● DATA:
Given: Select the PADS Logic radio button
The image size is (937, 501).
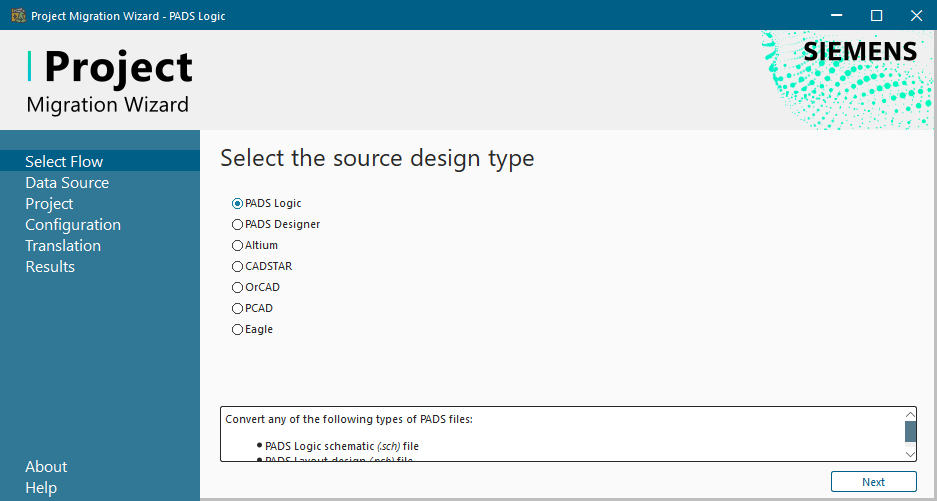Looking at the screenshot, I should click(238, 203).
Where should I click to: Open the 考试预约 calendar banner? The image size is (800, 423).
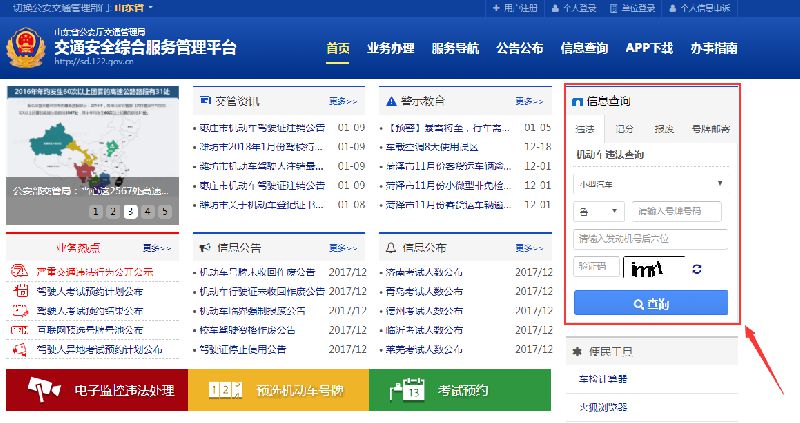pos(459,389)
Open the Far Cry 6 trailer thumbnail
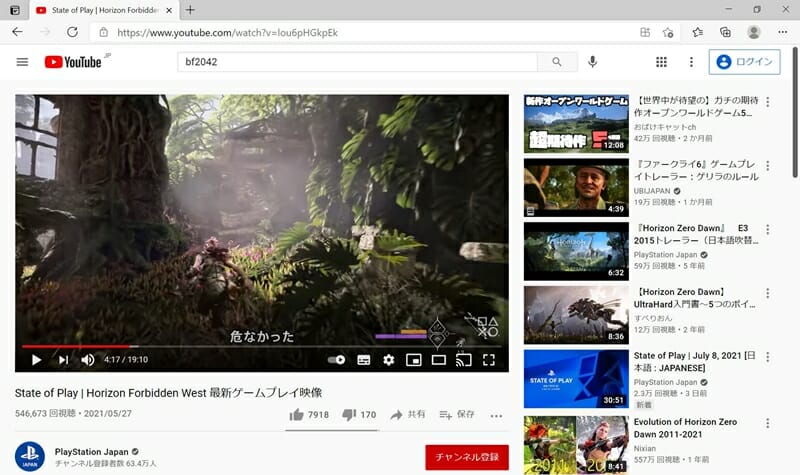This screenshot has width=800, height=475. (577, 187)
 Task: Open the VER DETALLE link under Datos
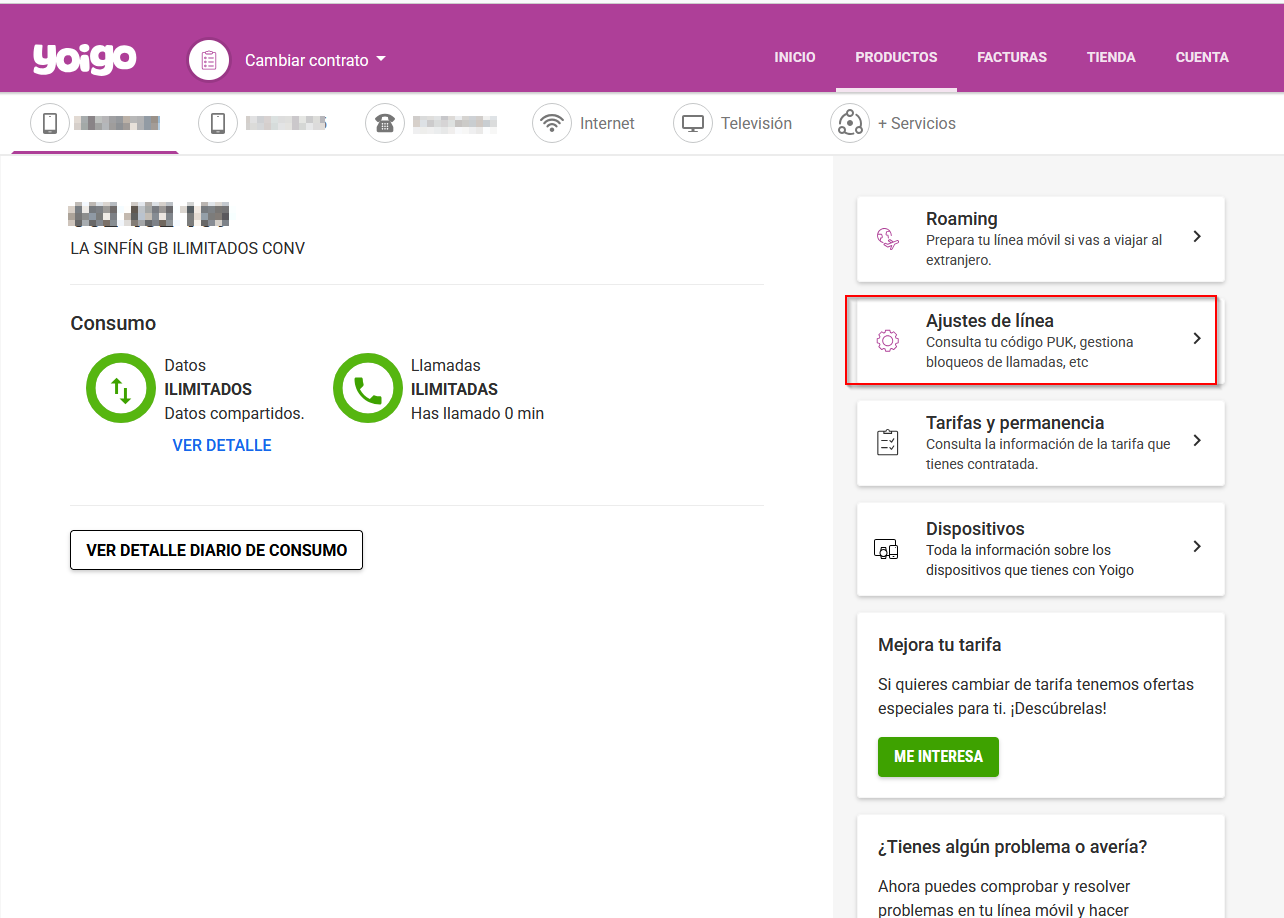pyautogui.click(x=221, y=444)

---

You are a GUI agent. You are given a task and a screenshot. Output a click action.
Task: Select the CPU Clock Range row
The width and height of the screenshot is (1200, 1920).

● ABOUT THIS TASK: In the listing above, find the line containing "Task: Select the CPU Clock Range row" and the line containing "The width and", then quote both, plus every line between them, exactly as written.

● SOLUTION TO THE PROBLEM:
Task: Select the CPU Clock Range row
The width and height of the screenshot is (1200, 1920).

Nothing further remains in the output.